Le XIC du chromosome X est nécessaire et suffisant pour causer l'inactivation du chromosome X. Les translocations chromosomiques provoquant le déplacement du XIC sur un chromosome autosome conduisent à l'inactivation de l'autosome[8], et le chromosome X ayant perdu son XIC n'est pas inactivé. Le XIC contient deux gènes transcrits en ARNs non codant : Xist et Tsix, tous deux impliqués dans l'inactivation du chromosome X. XIC contient également des sites de liaison pour des protéines de régulation, connues et inconnues.
Le gène Xist (transcrit spécifique du Xi, ou X inactive specific transcript) produit un ARN long non codant de 17 kilobases. Le Xi produit l'ARN Xist alors que l'expression du gène est réprimée sur le Xa. En absence de Xist le chromosome X ne peut pas être inactivé[9]. L'expression de Xist à partir d'un chromosome autosome conduit à son inactivation[10].
Avant l'inactivation, les deux chromosomes X produisent l'ARN Xist en petite quantité. Durant le processus d'inactivation, le futur Xa stoppe la production de cet ARN alors que Xi l'augmente considérablement. Sur le futur Xi, l'ARN Xist recouvre progressivement le chromosome et induit son inactivation.

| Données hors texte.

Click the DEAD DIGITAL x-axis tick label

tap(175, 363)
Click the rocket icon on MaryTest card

Tout comme Xist, le gène Tsix produit un ARN non traduit à partir du brin complémentaire au gène Xist : c'est un gène antisens à Xist[11]. Tsix est un inhibiteur de Xist : un chromosome X portant une mutation qui abolit l'expression de Tsix est systématiquement inactivé.

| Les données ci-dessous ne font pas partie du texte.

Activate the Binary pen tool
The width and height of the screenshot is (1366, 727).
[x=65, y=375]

En 2015, une équipe de l'université de Washington montrent que certains gènes du chromosome X inactivé échappent à l'inactivation, et se trouvent donc surexprimés chez les femelles par rapport aux mâles. En 2020, on observe que la suppression du chromosome X en principe silencieux aggrave les déficits cognitifs chez des souris femelles. En 2025, une équipe de l'université de Californie à San Francisco montre que l'échappement augmente avec l'âge. Elle identifie notamment 19 gènes parfaitement réprimés sur le chromosome X inactivé des souris jeunes, mais qui échappent à l'inactivation au cours du vieillissement et sont surexprimés dans l'hippocampe des souris femelles âgées. Le gène majoritairement réactivé, PLP1, code une protéine de la gaine de myéline, essentielle pour le fonctionnement neurologique. La surexpression de ce gène augmente la résilience au déclin cognitif, comme le montre une surexpression réalisée artificiellement sur des cellules de l'hippocampe de souris mâles et femelles. Cet avantage existe plausiblement aussi pour les femmes âgées par rapport aux hommes, mais il est peut-être contrebalancé par la réactivation d'autres gènes du chromosome X, dont on sait qu'ils sont impliqués dans certaines pathologies neurodégénératives comme la maladie d'Alzheimer[12],[13].
Les études réalisées sur les individus souffrant d'une anomalie du nombre de chromosomes X (syndrome de Turner chez les femmes, syndrome de Klinefelter chez les hommes) laissent penser que l'inactivation du chromosome X, et l'échappement à cette inactivation par certains de ses gènes, prédispose à certaines maladies[1]. Ce serait par exemple le cas du gène TLR7 impliqué dans le lupus érythémateux disséminé[1].